### WORK ITEM
Identify all lines below that hold "agent" and collect them.

### DATASET RECORDS
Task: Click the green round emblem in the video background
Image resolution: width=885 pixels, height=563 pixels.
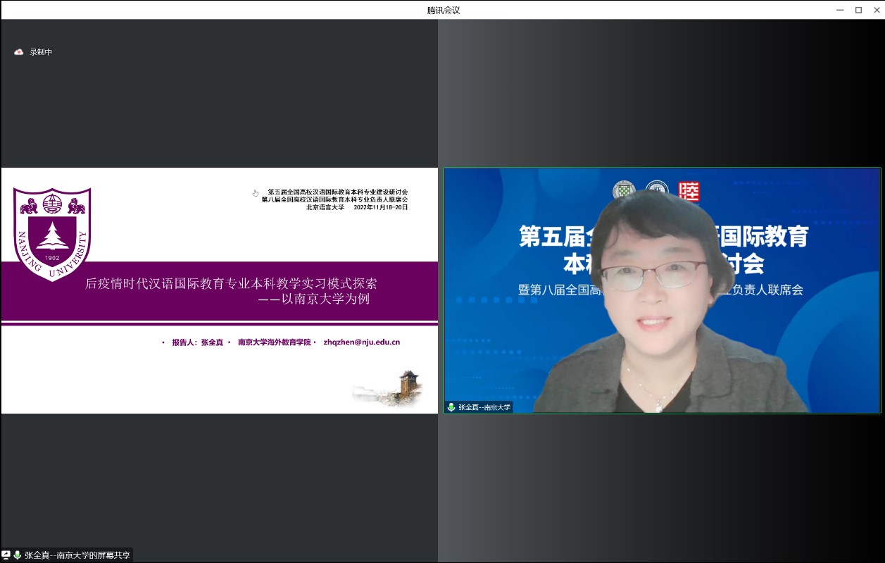Action: [624, 191]
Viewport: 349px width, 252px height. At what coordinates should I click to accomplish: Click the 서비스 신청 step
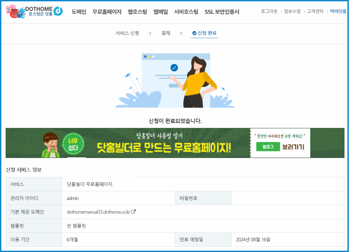click(x=127, y=33)
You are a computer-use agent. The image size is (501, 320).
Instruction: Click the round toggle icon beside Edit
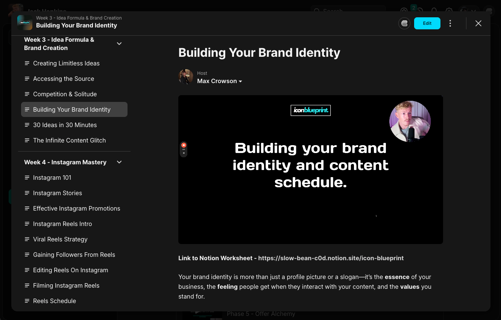pyautogui.click(x=404, y=23)
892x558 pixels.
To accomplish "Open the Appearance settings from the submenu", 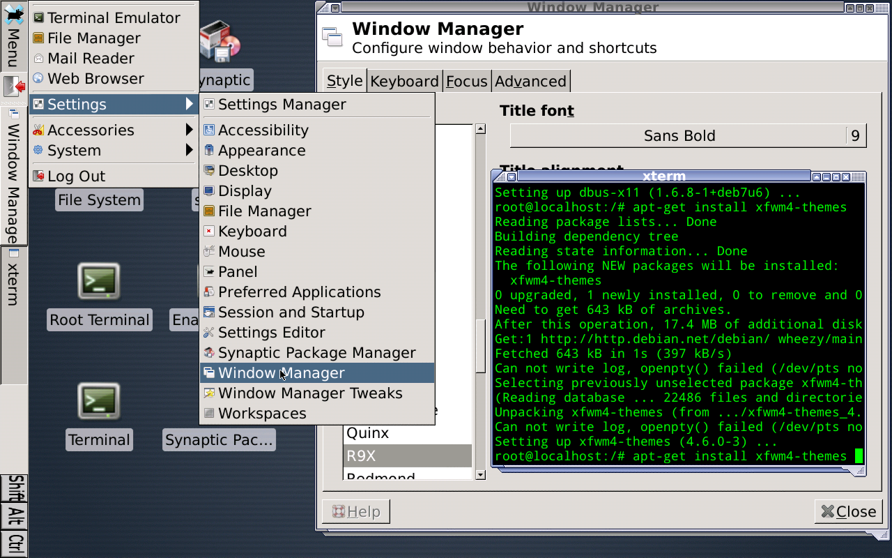I will (x=261, y=150).
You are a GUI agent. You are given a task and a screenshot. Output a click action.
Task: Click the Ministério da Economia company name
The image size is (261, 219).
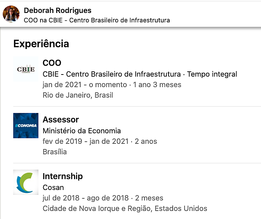pos(82,131)
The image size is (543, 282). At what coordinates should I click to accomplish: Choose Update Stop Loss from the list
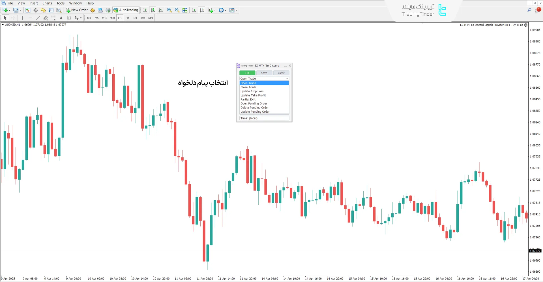click(252, 91)
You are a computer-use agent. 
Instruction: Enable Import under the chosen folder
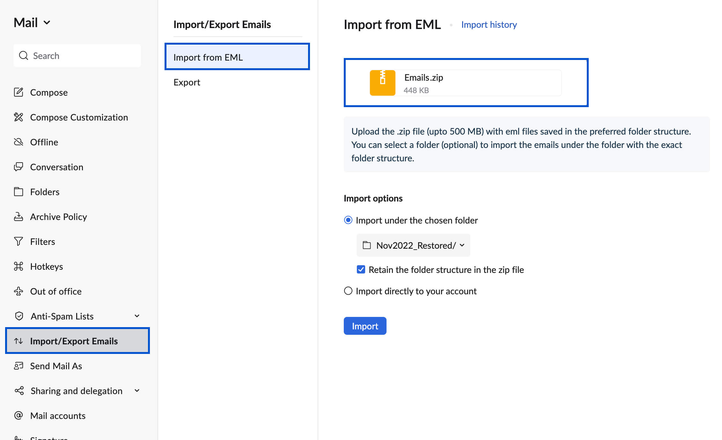(348, 220)
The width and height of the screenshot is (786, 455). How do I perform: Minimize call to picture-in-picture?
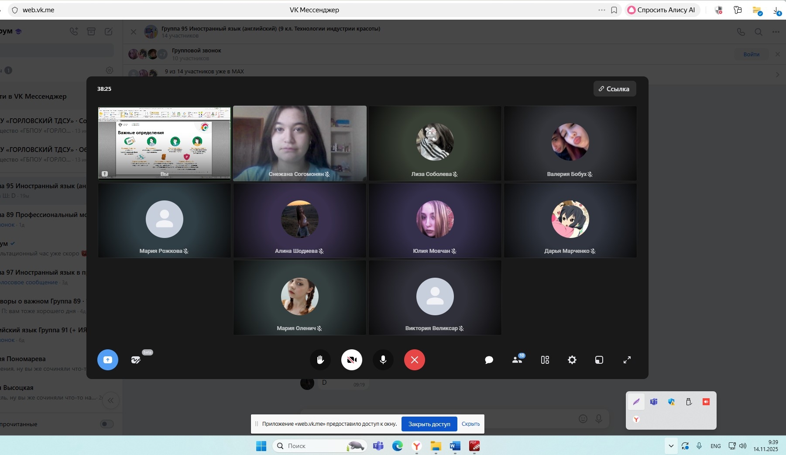point(599,360)
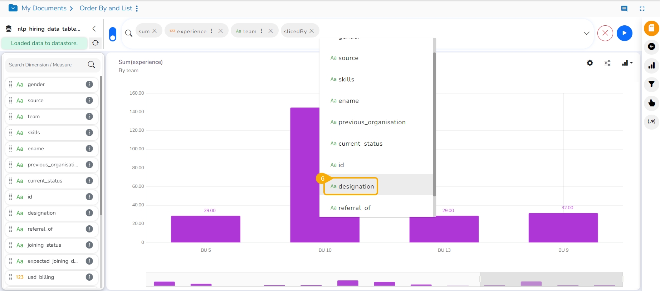
Task: Remove the team chip from query
Action: point(270,31)
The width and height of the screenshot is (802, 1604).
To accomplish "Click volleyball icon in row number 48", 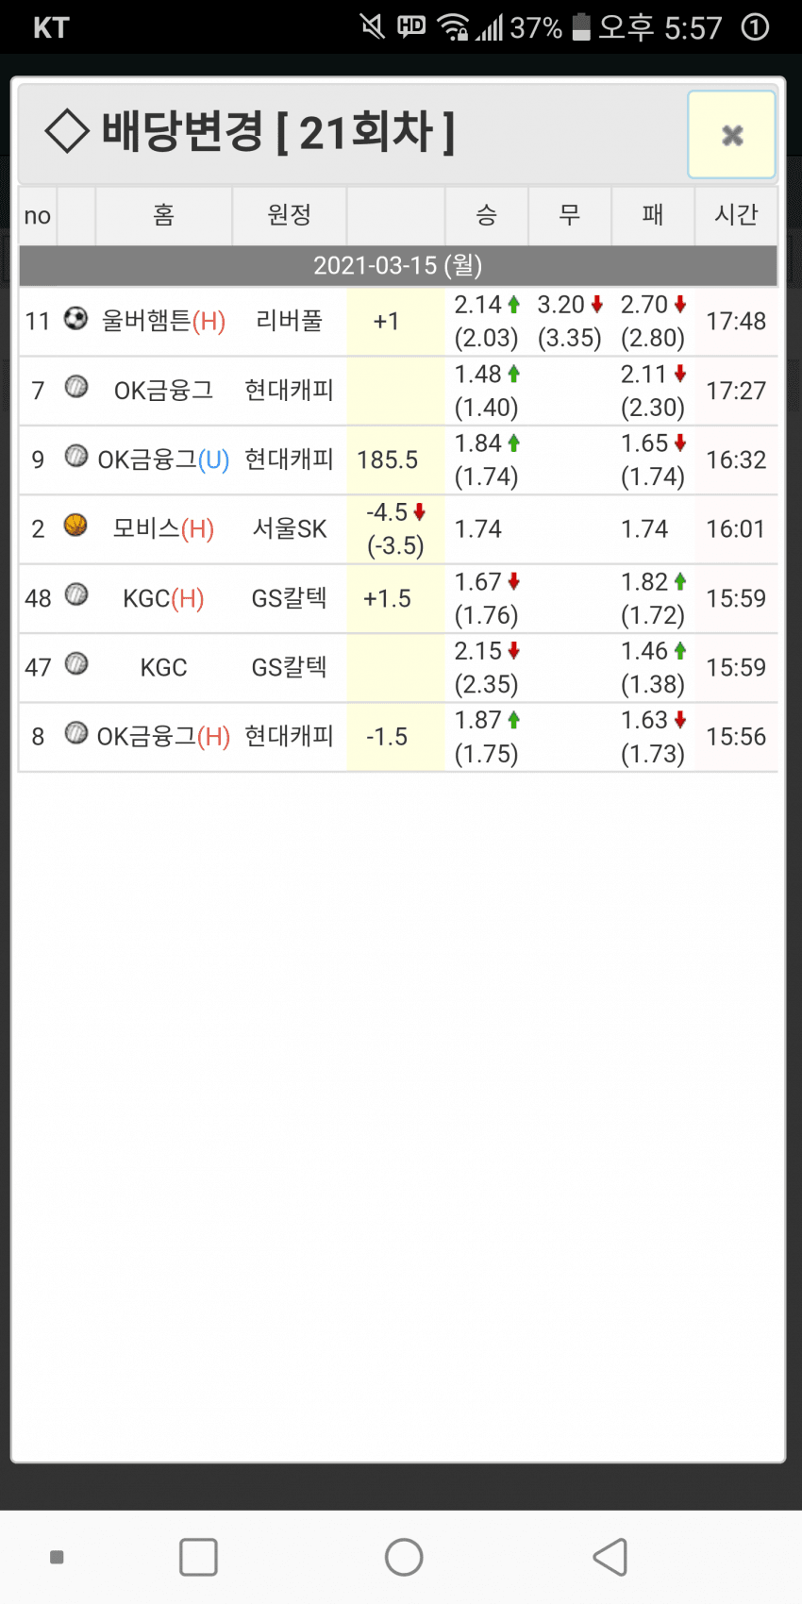I will coord(75,595).
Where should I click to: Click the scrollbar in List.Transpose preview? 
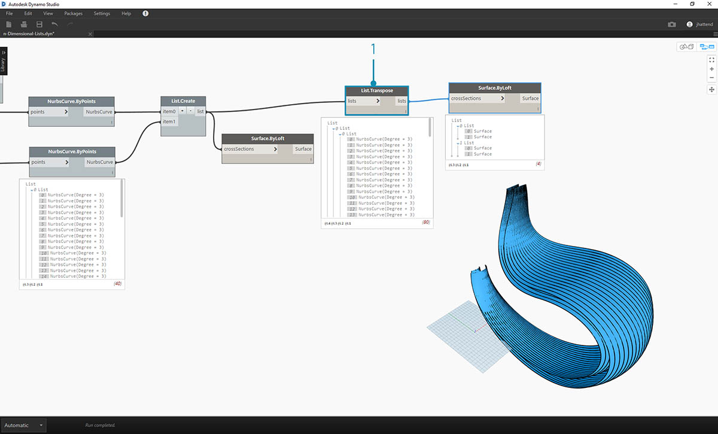(x=430, y=128)
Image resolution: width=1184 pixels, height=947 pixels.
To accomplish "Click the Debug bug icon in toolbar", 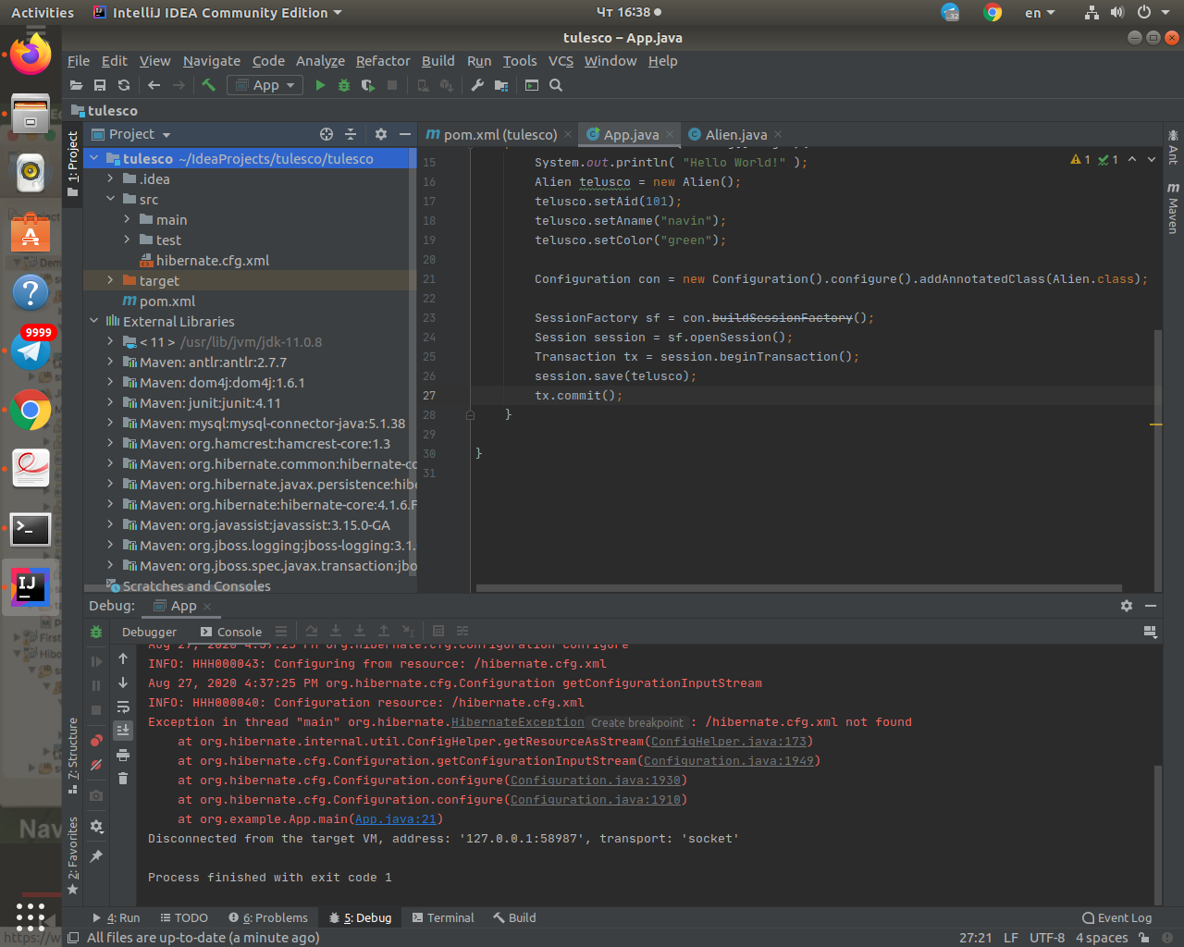I will (x=344, y=85).
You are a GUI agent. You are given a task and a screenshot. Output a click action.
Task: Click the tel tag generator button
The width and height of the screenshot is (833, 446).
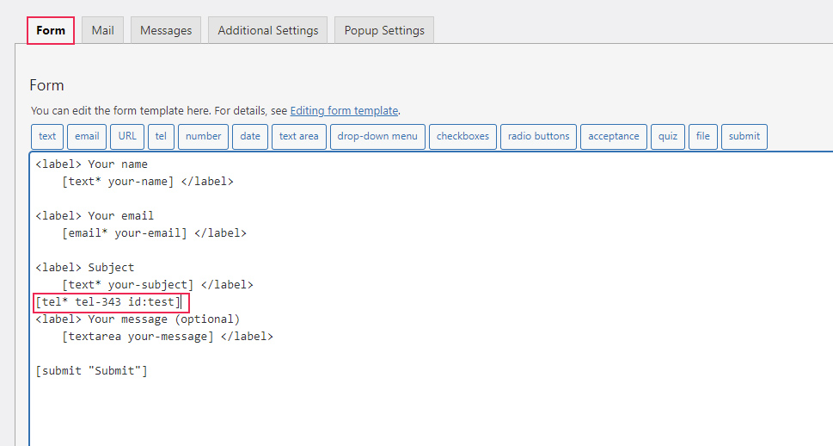tap(161, 136)
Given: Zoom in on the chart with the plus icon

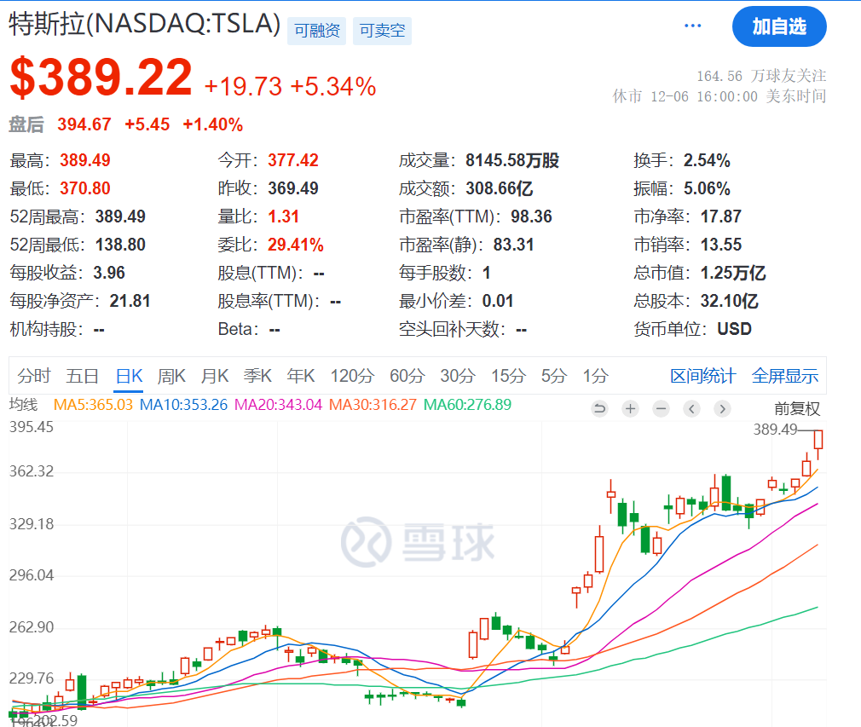Looking at the screenshot, I should point(630,408).
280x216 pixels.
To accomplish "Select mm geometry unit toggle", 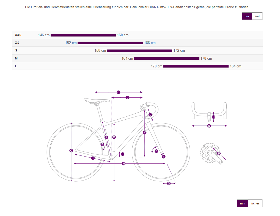I will (x=243, y=203).
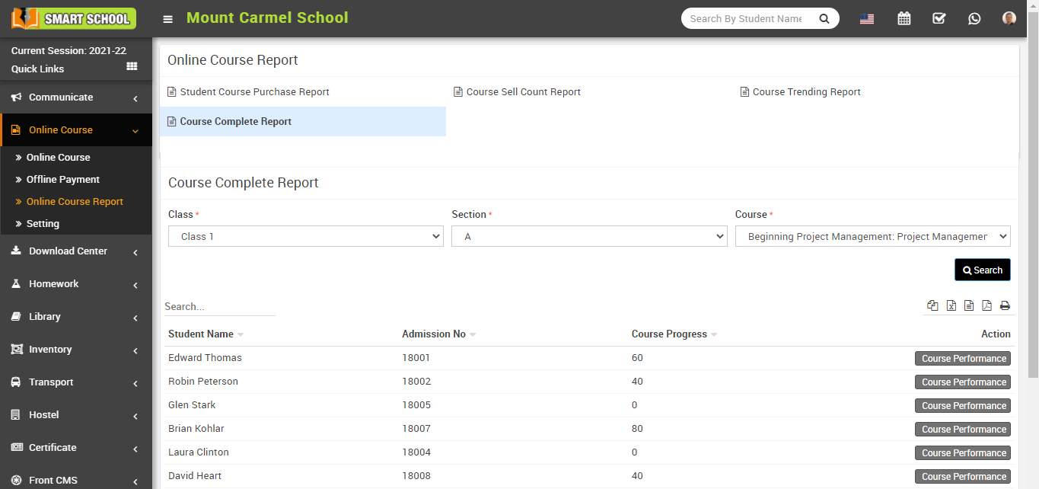Click the Copy export icon above the table
1039x489 pixels.
click(x=932, y=305)
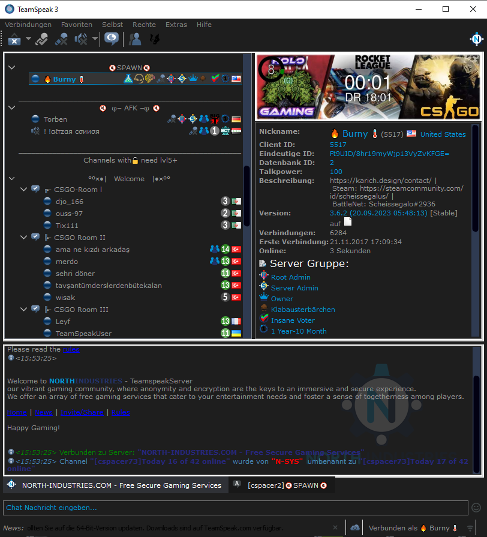Open dropdown arrow beside the disconnect icon

[28, 40]
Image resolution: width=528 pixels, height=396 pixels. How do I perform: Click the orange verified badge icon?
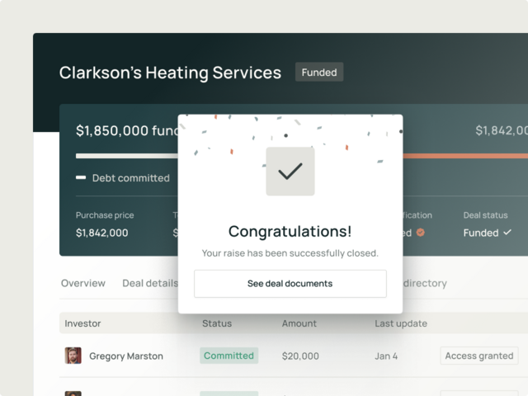point(420,233)
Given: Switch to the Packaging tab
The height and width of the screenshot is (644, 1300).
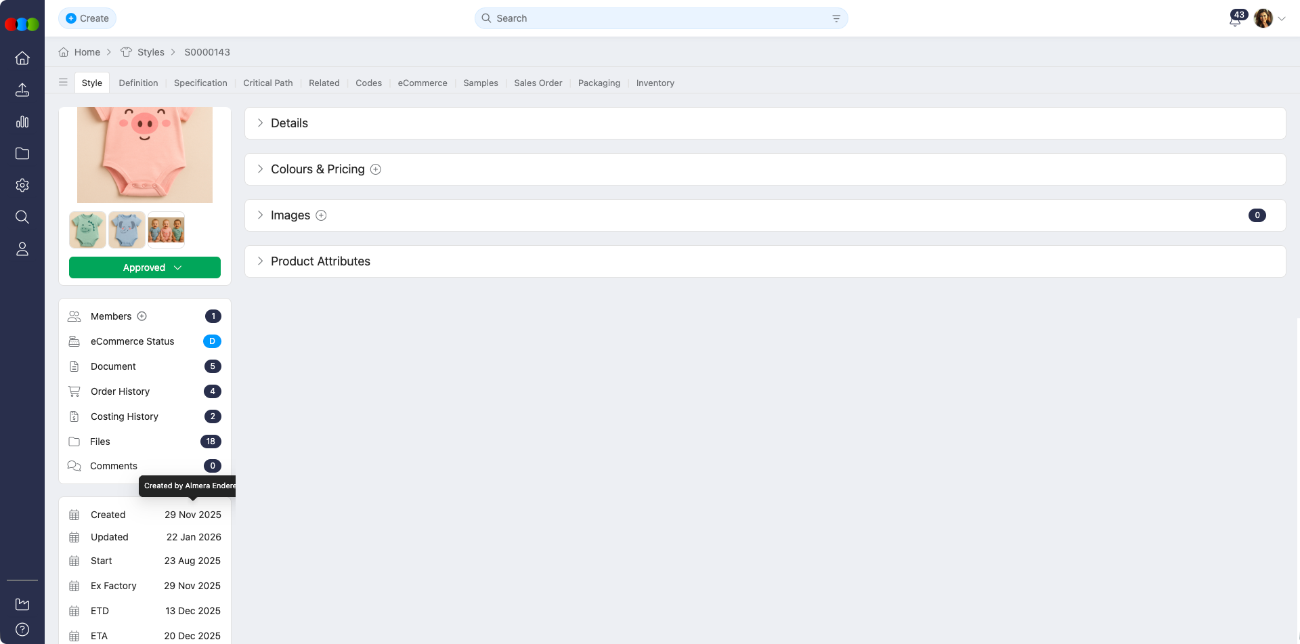Looking at the screenshot, I should tap(599, 83).
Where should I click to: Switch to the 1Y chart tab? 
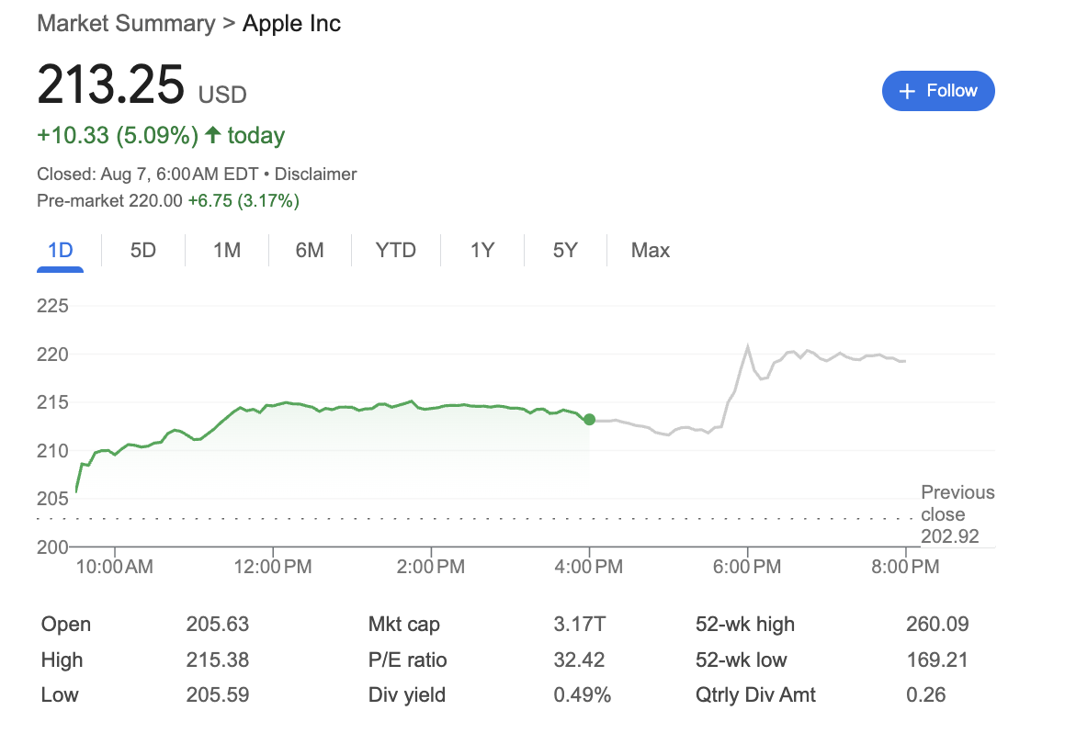482,250
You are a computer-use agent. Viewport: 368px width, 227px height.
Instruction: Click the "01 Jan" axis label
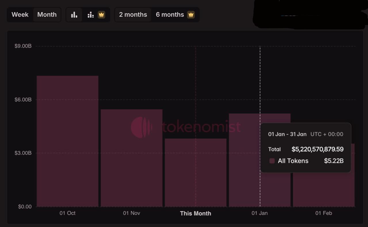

### WRITTEN ANSWER
You are a computer-use agent. The image size is (501, 320).
You are a GUI agent. You are given a task and a screenshot. Output a click action.
You are a computer-use agent. 
You are a GUI agent. You are given a task and a screenshot. Output a click action.
You are a computer-use agent. Viewport: 368px width, 227px height.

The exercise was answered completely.